* _TASK INSTRUCTIONS_:
Can you print the entries word for word, starting at the line that contains "You are a GUI" and continuing through the last line of the entries, with both ends included?

* _DATA RECORDS_:
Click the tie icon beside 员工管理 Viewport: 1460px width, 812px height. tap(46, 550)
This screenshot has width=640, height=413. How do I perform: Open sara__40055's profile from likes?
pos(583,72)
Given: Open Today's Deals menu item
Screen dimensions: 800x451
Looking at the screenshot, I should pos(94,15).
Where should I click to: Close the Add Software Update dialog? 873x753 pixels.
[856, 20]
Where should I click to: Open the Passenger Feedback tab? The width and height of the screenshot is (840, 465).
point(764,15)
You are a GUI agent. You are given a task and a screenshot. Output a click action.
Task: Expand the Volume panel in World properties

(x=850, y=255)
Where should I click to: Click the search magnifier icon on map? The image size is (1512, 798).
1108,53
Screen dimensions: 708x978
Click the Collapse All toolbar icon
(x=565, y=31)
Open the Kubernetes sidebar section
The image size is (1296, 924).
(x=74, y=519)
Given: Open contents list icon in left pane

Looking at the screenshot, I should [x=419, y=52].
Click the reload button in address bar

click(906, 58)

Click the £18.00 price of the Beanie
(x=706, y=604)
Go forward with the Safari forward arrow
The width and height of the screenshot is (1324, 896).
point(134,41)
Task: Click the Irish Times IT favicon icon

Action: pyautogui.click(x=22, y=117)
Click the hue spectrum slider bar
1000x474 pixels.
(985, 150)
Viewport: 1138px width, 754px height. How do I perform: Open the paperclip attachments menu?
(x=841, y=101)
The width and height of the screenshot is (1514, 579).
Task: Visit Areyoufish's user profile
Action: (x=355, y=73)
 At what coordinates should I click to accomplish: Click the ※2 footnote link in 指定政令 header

* _EXERCISE ANSWER_:
You are a GUI agent. You are given a task and a screenshot. Output a click action.
Task: Expand the Volume panel in World properties

(x=850, y=255)
Where should I click to: Click the search magnifier icon on map? The image size is (1512, 798).
1108,53
Screen dimensions: 708x978
Click the Collapse All toolbar icon
(x=565, y=31)
Open the Kubernetes sidebar section
The image size is (1296, 924).
(x=74, y=519)
Given: Open contents list icon in left pane

Looking at the screenshot, I should [x=419, y=52].
Click the reload button in address bar

click(906, 58)

Click the £18.00 price of the Beanie
(x=706, y=604)
Go forward with the Safari forward arrow
The width and height of the screenshot is (1324, 896).
point(134,41)
Task: Click the Irish Times IT favicon icon

Action: pyautogui.click(x=22, y=117)
Click the hue spectrum slider bar
1000x474 pixels.
(985, 150)
Viewport: 1138px width, 754px height. How do I perform: Open the paperclip attachments menu?
(x=841, y=101)
The width and height of the screenshot is (1514, 579).
Task: Visit Areyoufish's user profile
Action: (x=355, y=73)
 At what coordinates should I click to accomplish: Click the ※2 footnote link in 指定政令 header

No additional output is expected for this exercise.